PIP breast implants: MPs condemn NHS stance in England

Burst implant
Image caption The implants were manufactured by the French company Poly Implant Prothese (PIP)

The stance taken in England on replacing PIP breast implants - at the centre of a health scare - "flies in the face of common sense", MPs say.

Patients who had implants privately can have them removed, but not replaced, on the NHS if the clinic will not help.

The Commons Health Committee said that meant patients being operated on twice and urged the NHS to remove and replace, with a charge for the latter.

Ministers said allowing people to pay for treatment would set a precedent.

The system called for by MPs would probably see patients paying about £1,500 for replacement on the NHS unless their private clinic agreed to cover the cost.

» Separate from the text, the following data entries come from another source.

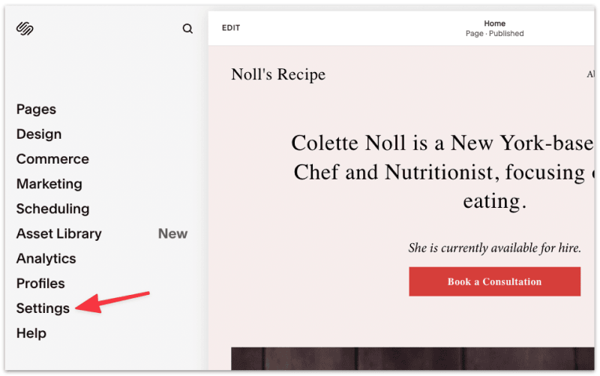Click EDIT to edit the page
The image size is (600, 376).
point(231,28)
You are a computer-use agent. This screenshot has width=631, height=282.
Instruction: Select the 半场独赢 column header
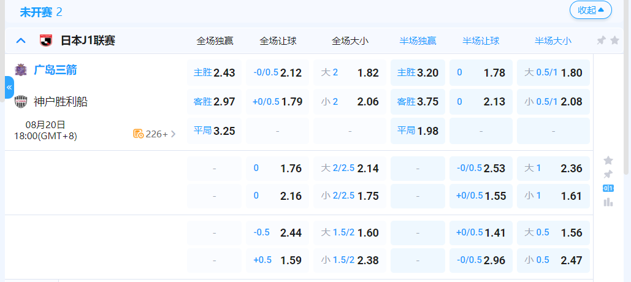click(x=418, y=41)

The cross-party group said the current position seemed to be putting women off having the implants removed.

They said doing it in one procedure made much more sense on both economic and safety grounds.

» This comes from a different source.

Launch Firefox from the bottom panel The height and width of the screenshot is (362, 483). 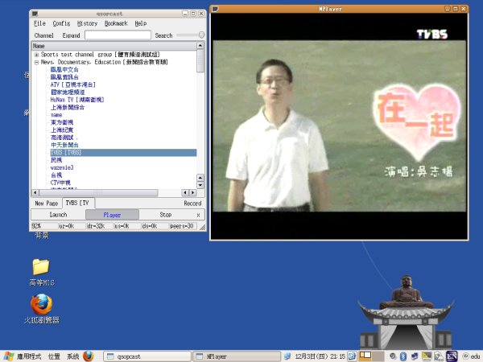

A review of the implants safety was ordered earlier this year because of conflicting data about the risk of the implants rupturing and leaking non-medical grade silicone into the body.

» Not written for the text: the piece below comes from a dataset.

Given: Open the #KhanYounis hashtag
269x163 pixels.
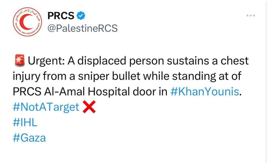Looking at the screenshot, I should click(205, 91).

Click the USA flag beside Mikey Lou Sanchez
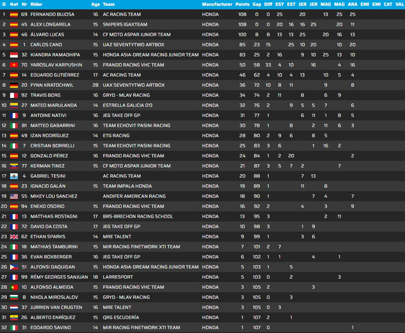[14, 196]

They were made by the French company Poly Implant Prothese (PIP).

'Clinically inadequate'

Health Committee chairman Stephen Dorrell said the stance at the moment was "clinically inadequate".

He added: "It flies in the face of common sense to put women through two procedures when one will do."

But he said the health service in England should not go as far as the NHS in Wales, which has offered the removal and replacement, as it was not right for the taxpayer to pick up the bill for what was a cosmetic procedure.

Northern Ireland and Scotland have similar policies to England.

The recommendation was one of a series made by MPs in their report on the issue.

About 47,000 women in the UK are thought to have been given PIP implants - 95% of whom underwent private operations.

The government has already ordered two reviews looking at the regulation of cosmetic procedures in general and the reaction to the scandal in the UK.

The MPs said it was essential some key shortcomings were addressed by those inquiries.

In particular, they highlighted the power of the Medicines and Healthcare Products Regulatory Agency, which issued an alert in March 2010 telling surgeons they should stop using PIP implants.

Such alerts require the NHS to respond saying they will not use the devices - but no such response is required from private clinics.

They also said it was important that a proper audit of which patients were getting which implants was kept in the future.

Fazel Fatah, president of the British Association of Aesthetic Plastic Surgeons, said changing the NHS stance on removal would "provide reassurance" to those women who were not getting support from their private clinics.

But Health Minister Lord Howe said: "I understand that the prospect of two operations is difficult and distressing for women, but it is a founding principle of the NHS that people don't pay the NHS for treatment.

"If we allowed patients to pay for treatment in this case, it would set a precedent for other treatments and cosmetic surgery. The responsibility for this sits squarely with private providers."